Auch die Gewerkschaft hat ernste Zweifel daran, dass Firmenpatriarch Schlecker und seine Kinder nun ohne nennenswerte Geldmittel dastehen. "Wir fordern die Familie Schlecker auf, ihre Vermögensverhältnisse komplett offenzulegen", sagt Ver.di-Sekretär Peukes. Die Gewerkschaft sei durchaus zu Zugeständnissen im Rahmen eines Sanierungstarifvertrags bereit, um den Erhalt des Unternehmens zu sichern. "Doch dazu müssen beide Seiten ihren Beitrag leisten", betont er mit Blick auf die Familie.

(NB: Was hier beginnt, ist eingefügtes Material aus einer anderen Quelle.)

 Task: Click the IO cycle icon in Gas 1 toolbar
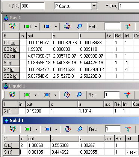pos(67,26)
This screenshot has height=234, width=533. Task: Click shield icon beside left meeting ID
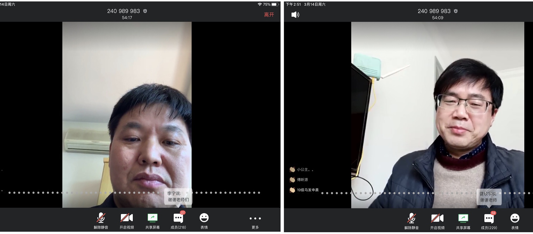point(145,11)
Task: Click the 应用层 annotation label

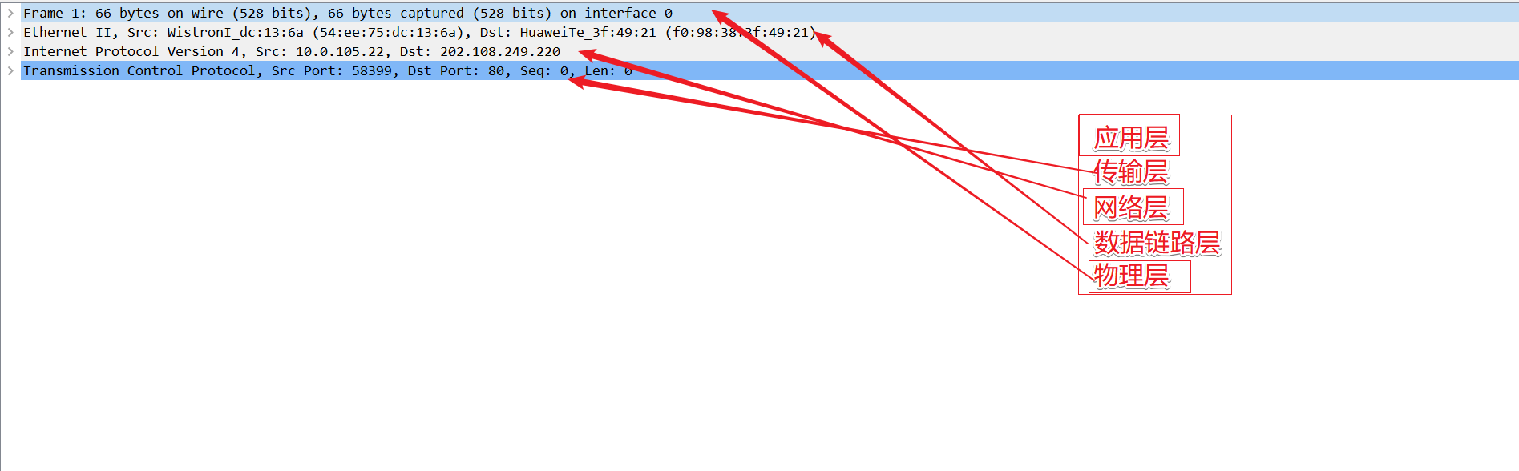Action: [1131, 138]
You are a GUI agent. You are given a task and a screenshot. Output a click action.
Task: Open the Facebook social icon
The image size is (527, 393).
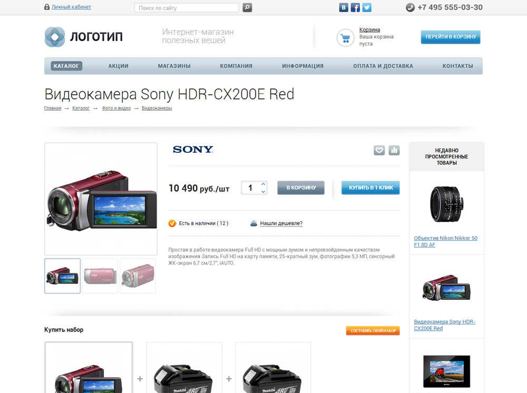coord(355,7)
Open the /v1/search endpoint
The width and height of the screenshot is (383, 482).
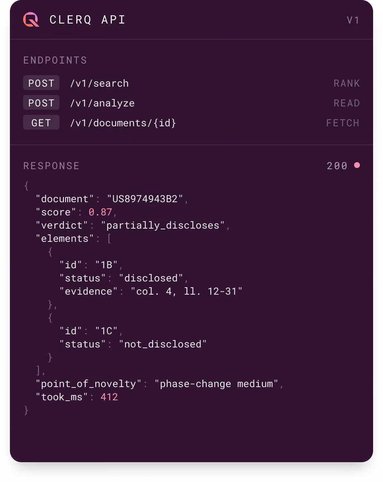pyautogui.click(x=99, y=83)
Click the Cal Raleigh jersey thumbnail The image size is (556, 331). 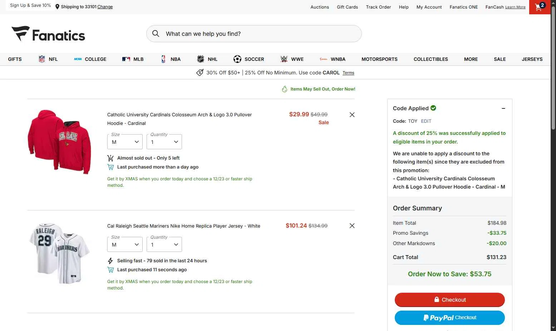point(59,253)
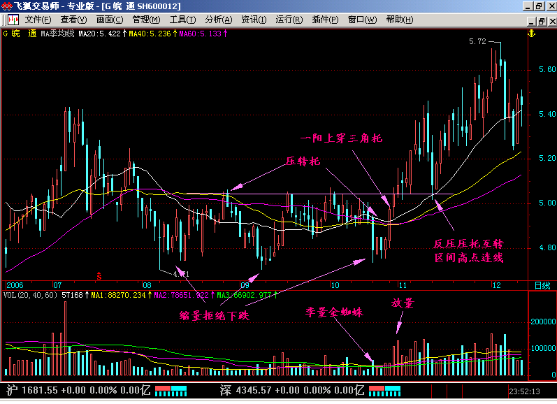Open the 资讯(I) menu
This screenshot has height=404, width=557.
[254, 20]
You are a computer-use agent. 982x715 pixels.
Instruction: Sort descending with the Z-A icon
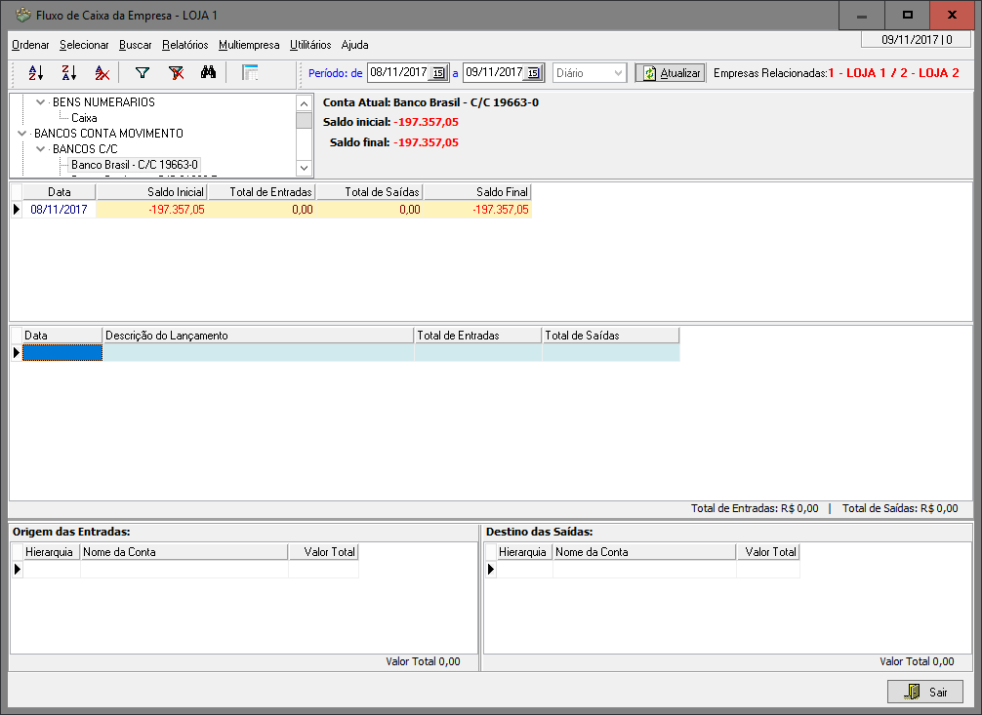tap(68, 73)
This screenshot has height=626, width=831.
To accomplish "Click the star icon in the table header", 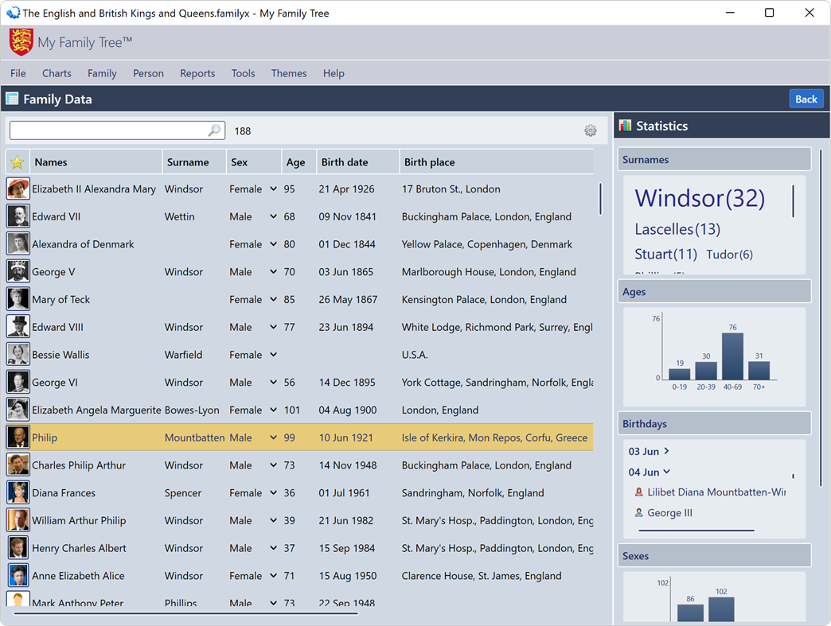I will pos(16,161).
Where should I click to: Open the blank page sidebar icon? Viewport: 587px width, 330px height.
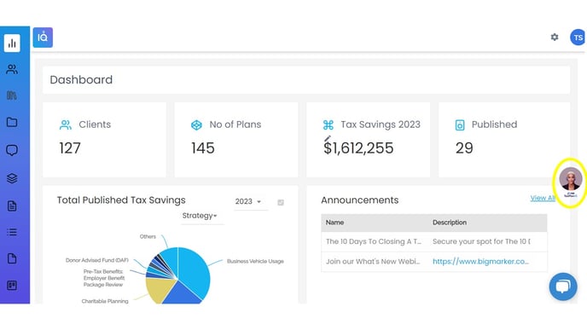tap(12, 258)
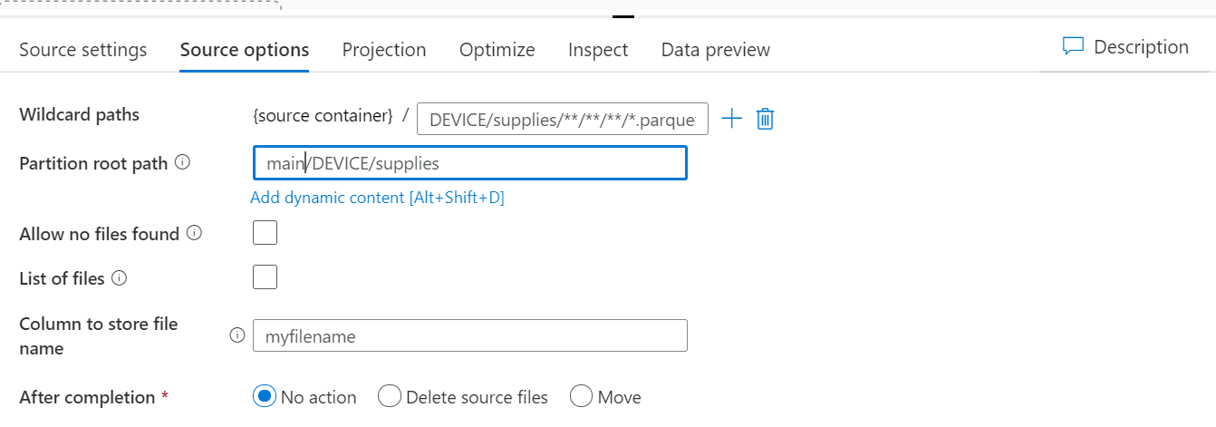1216x427 pixels.
Task: Select the Move radio option
Action: pos(582,397)
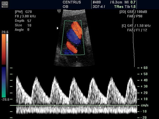Click the white focal zone triangle marker
Viewport: 159px width, 119px height.
point(58,28)
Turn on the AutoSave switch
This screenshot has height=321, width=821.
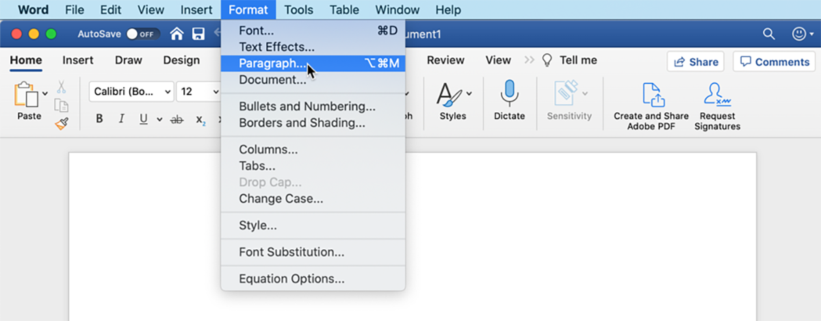143,34
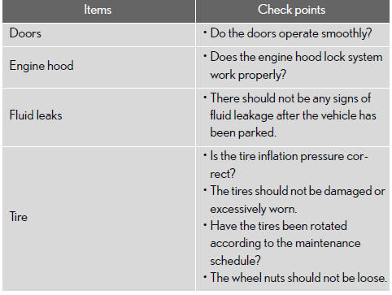
Task: Click 'work properly?' text line
Action: click(248, 75)
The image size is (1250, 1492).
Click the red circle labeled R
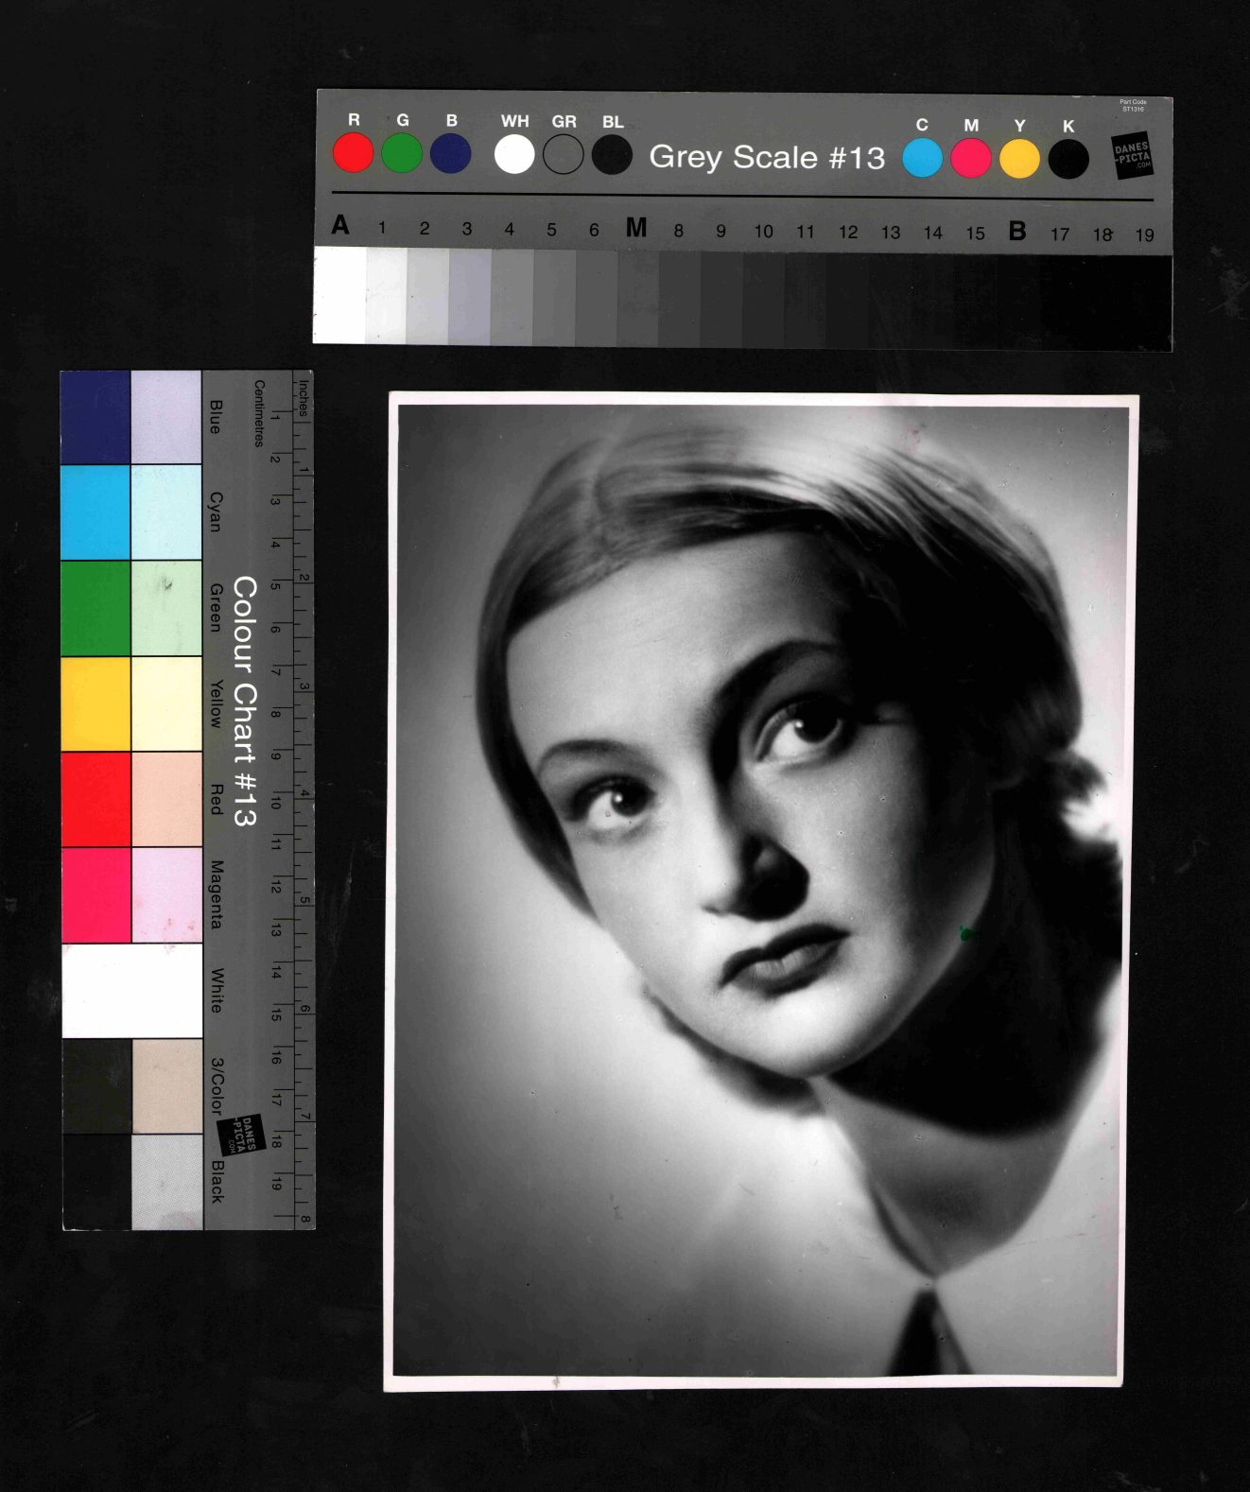pyautogui.click(x=354, y=153)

Entscheidend für die Frage, ob Anton Schlecker selbst für die Insolvenz des Unternehmens geradestehen muss, ist die ungewöhnliche Rechtsform der Kette. Der Gründer führte Schlecker als e. K. (eingetragener Kaufmann), was eine umfassende persönliche Haftung im Fall der Pleite miteinschließt. "Diese Rechtsform ist für den Inhaber hoch riskant und daher kaum noch in Deutschland vertreten", sagt der Geschäftsführer des Verbands der Insolvenzverwalter Deutschlands, Daniel Bergner, dem Abendblatt. Im Fall einer Insolvenz könne das komplette Vermögen zur Befriedigung der Ansprüche der Gläubiger herangezogen werden. "Dies schließt auch private Grundstücke oder Immobilien mit ein." Unter anderem soll Anton Schlecker noch über ein großes Anwesen in Ehingen und eine Reihe von Sportwagen verfügen.

Margarete Henschel möchte eigentlich nur, dass die Drogeriekette irgendwie erhalten bleibt. "Die Kunden drücken uns die Daumen und fragen jeden Tag, wie es um unsere Arbeitsplätze steht", sagt sie.